* **Work request**: Whenever a line in the entries includes the word "computer", copy that line out.

====== Provided data ======

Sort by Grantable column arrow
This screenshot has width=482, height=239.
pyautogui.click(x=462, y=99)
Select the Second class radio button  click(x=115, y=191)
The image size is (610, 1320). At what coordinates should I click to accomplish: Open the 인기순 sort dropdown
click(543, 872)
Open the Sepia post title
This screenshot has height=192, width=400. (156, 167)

======
====== Provided data ======

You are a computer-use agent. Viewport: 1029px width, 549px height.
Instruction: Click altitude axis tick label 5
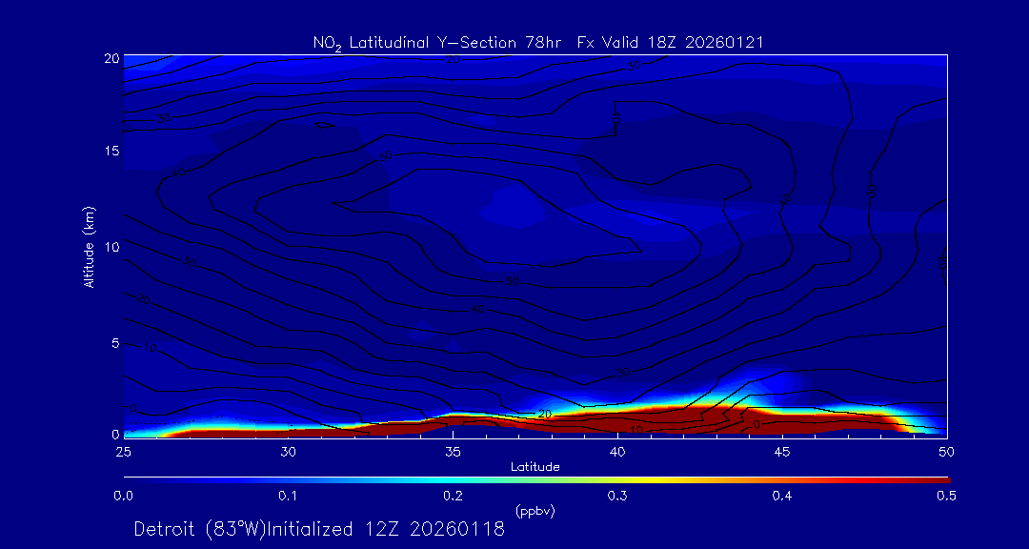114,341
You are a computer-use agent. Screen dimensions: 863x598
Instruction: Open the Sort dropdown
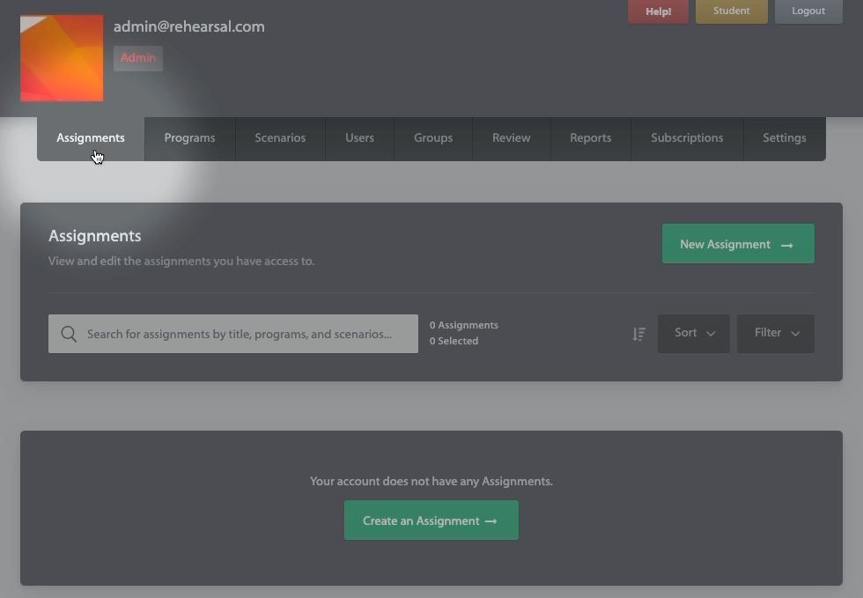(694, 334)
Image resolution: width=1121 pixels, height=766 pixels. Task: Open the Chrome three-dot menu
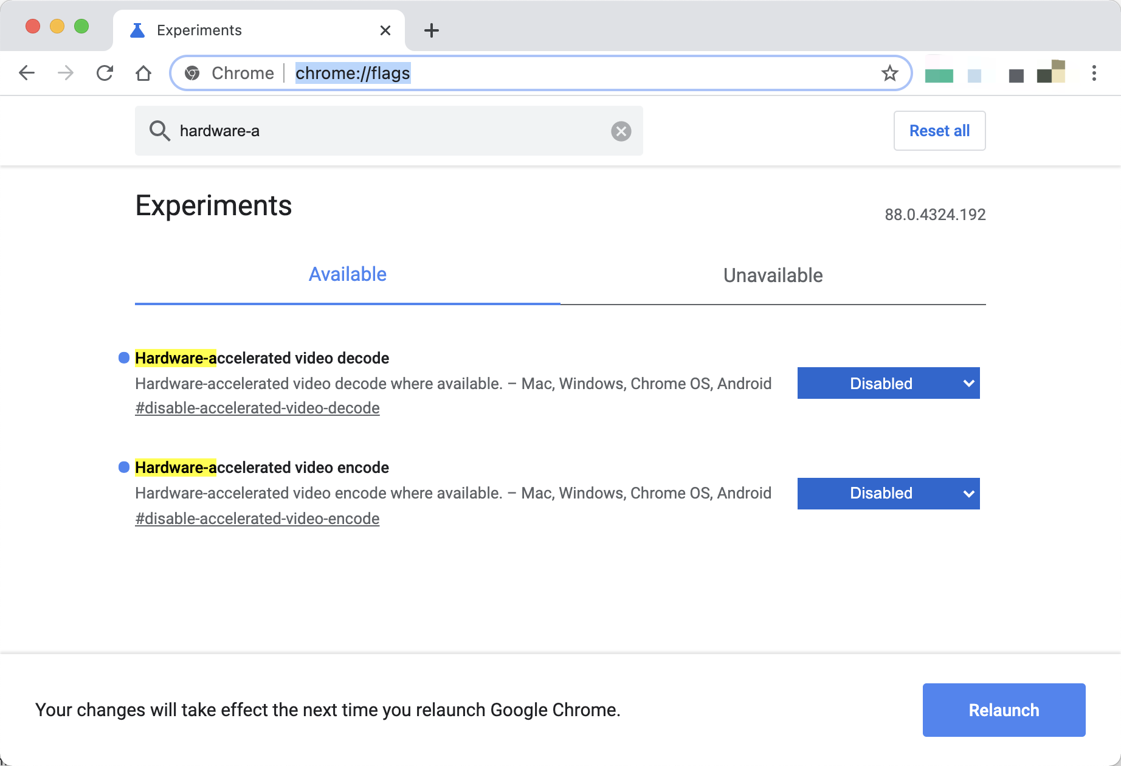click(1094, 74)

======

* **Task output**:
You are a computer-use agent. Viewport: 1029px width, 549px height.
You are a computer-use agent. Screen dimensions: 863x598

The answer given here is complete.